Even experienced developers run into trouble with migrations from time to time. Knowing what can go wrong helps you spot problems early.

  • Modifying committed migrations: Once a migration has been applied to any environment besides your local development machine, changing it creates a mismatch between what the migration history says and what the actual database structure looks like. Write a new migration instead to fix or extend the original change.
  • Ignoring the down method: Every migration should have a working rollback path. Skipping this makes it impossible to recover cleanly if a deployment needs to be reversed. Writing the down method forces you to think about what the reversal actually looks like.
  • Assuming columns exist: If your application code assumes a column is always present and the migration that adds it fails partway through, the application can break in unexpected ways. Use conditional checks or ensure migrations run in a known sequence.
  • Not accounting for long-running queries: Migration scripts that include large UPDATE operations can tie up database connections and cause timeouts. Break large data changes into batches and run them with sleep intervals if needed.

How Migrations Fit Into Ongoing Website Maintenance

If you run a business website built on PHP, the database schema will evolve as your site grows. New features, performance improvements, and compliance requirements often require schema changes. Regular maintenance of your application's codebase, including its migration history, keeps these changes organised and reduces the risk of unexpected problems during updates.

Working with a developer who understands what an IT support contract actually covers can give you confidence that schema changes and deployments are handled safely. For small businesses, understanding the basics of how your application manages its database helps you evaluate whether your current setup is sustainable as you scale.

If your team is evaluating whether to bring in a specialist part-time or work with a full-time hire, reviewing how your current development process handles database changes is one practical way to identify where gaps exist. You can read more about how to know when your business needs a part-time IT person versus a full-time one on the blog.

Frequently Asked Questions

What happens if a migration fails halfway through?
If a migration script stops partway through due to an error, the database may be left in a partially modified state. A well-written migration tool tracks which migrations have been applied and will not re-run them, but recovering from a partial failure often requires manually inspecting the database schema and either completing the migration or reversing it.
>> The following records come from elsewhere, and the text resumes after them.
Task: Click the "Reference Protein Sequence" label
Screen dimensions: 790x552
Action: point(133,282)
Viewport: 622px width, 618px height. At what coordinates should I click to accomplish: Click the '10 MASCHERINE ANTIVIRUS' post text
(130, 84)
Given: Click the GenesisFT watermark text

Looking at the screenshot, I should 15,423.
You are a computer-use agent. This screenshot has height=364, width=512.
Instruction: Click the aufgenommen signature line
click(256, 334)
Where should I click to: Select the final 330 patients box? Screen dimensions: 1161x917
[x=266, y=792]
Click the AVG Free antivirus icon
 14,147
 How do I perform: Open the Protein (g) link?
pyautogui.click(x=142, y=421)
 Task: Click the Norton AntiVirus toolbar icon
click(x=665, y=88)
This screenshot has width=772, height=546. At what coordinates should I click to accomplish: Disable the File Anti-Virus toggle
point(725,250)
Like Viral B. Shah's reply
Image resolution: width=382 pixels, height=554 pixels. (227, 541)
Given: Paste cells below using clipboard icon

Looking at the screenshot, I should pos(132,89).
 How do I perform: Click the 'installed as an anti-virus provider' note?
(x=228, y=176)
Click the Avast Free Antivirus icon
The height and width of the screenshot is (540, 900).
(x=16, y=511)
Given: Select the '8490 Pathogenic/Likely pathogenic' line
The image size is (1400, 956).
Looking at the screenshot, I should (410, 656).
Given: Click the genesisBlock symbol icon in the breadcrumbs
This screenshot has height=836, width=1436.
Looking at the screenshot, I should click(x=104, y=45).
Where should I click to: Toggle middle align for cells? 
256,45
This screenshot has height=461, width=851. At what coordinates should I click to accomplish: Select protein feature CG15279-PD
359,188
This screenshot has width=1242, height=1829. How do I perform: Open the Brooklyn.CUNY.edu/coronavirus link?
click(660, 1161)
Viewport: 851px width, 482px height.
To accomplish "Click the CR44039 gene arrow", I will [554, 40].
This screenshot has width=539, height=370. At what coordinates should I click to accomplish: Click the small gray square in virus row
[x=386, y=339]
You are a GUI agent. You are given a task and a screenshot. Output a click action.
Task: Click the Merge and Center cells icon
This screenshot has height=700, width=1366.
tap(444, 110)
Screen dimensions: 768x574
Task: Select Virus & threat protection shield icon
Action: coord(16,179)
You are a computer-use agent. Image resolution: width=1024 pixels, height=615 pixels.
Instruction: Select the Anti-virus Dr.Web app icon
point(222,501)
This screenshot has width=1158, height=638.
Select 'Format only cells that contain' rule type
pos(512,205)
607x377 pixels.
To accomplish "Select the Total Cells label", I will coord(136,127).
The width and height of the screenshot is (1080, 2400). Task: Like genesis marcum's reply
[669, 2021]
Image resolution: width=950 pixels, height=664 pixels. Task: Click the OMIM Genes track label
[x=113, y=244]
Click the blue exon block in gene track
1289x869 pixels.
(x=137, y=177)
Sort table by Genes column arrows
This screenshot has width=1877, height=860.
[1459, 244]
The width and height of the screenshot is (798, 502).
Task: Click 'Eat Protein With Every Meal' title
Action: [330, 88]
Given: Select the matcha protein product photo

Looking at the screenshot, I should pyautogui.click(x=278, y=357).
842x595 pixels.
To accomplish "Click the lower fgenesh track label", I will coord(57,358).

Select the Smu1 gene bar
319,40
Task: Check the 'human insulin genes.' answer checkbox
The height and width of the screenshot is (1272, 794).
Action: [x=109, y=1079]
This is why taking a backup before running migrations on production is standard practice.
Can I skip writing the down method for small changes?
It is better to write the down method even for minor changes. There may come a time when you need to reverse a deployment quickly, and missing rollback logic forces you to write manual SQL to fix the database. Even a simple down method that reverses the key change is better than no reversal path at all.
How do I handle migrations for a multi-server deployment?
In a multi-server environment, run migrations as a single step before routing traffic to the new version. Most deployment platforms support pre-deployment hooks where you can run phinx migrate or the equivalent Doctrine command. Running migrations on only one server and then deploying the new application code to all servers avoids race conditions where different servers try to apply the same migration simultaneously.
Should I version control my migration files?
Yes. Migration files should be committed to your version control repository alongside your application code. This ensures every developer and every deployment uses the same migration history. It also provides an audit trail of how the database schema has evolved over time.
How do I know if a migration is safe to run on a live database?
Test it against a recent backup or a staging copy of the production database that contains a similar volume of data. This reveals how long the migration takes and whether it causes locking or other performance issues. For tables with large datasets, look into tools that allow online schema changes rather than blocking table operations.